BLOWING UP: David Bertolino is a family man. But he’s on a mission to produce a play about Deep Throat. |
Growing up in Sudbury, David Bertolino’s upbringing was strictly G-rated. As a kid, he worked at his family’s store, Little Jack Horner, a well-known joke and magic shop in downtown Boston. “I demonstrated whoopee cushions and hand buzzers all day long,” says Bertolino, who still lives in Sudbury with his wife of 23 years — they met at a Halloween convention in San Antonio — and their 16-year-old son. He couldn’t seem more like a suburban dad.
And yet Bertolino has an NC17-rated obsession of sorts: he’s on a mission to launch a play about the 1970s adult film Deep Throat and the controversy it created, replete with full-frontal nude scenes for male and female cast members.
The cheeky 1972 film had higher-than-usual production standards and a clever gimmick (by porn standards, anyway): Linda Lovelace’s character’s clitoris is, er, in her throat. Following its opening at the World Theatre on 49th Street in New York, it took in loads of money (as much as $600 million, according to some estimates — making it one of the most successful films of all time, though adult-film box-office receipts are far less reliable than others). More important, it pushed societal mores and introduced pornography to the mainstream, with an audience that extended beyond the typical trench-coat crowd, including celebrities Jack Nicholson, Johnny Carson, Barbara Walters, and Jackie Onassis.
It also caught the wrath of many who deemed it to be obscene, notably the Nixon administration, which vigilantly interrogated people involved with the production and tried to halt it. (The fact that the film was financed by organized crime didn’t help.) Consequently, Deep Throat was picketed in some areas and, according to Time magazine, was banned in 27 states.

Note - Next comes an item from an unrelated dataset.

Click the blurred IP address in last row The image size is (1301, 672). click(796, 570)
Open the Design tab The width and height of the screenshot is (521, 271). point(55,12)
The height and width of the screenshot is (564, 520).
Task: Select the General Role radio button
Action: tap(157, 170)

But what happened afterward — some of which is detailed in the 2005 documentary Inside Deep Throat — is arguably even more salacious, and (along with the making of the movie) is the subject of Bertolino’s play, The Deep Throat Sex Scandal.
In 1976, many of the film’s players, including actor Harry Reems, were convicted on obscenity charges in Memphis, where ironically the film never played. (Reems’s co-star, Lovelace, whose real name is Linda Susan Boreman, and the director, Gerard Damiano — both of whom are now deceased — were granted immunity.) Reems’s conviction was later overturned on appeal, with Bostonian Alan Dershowitz serving as his defense lawyer.
Why in the world would this be of interest to Bertolino?
“I was fascinated by all the stories surrounding the movie,” says the rosy-faced 54 year old, a wisp of strawberry-blond hair gracing his perpetually smiling face. “It’s a compelling story and it’s fun and titillating. I’m excited by it.”
‘Hauntrepreneur’
Bertolino didn’t venture far from the family trade as an adult, becoming a costume sales manager. Once, while selling merchandise to the producers of a Halloween hayride, Bertolino saw an opportunity. “They were leaving money on the table,” he recalls. Inspired, he purchased farm land in Berlin, Massachusetts, and opened SpookyWorld, a hayride that featured 22 elaborate stage sets.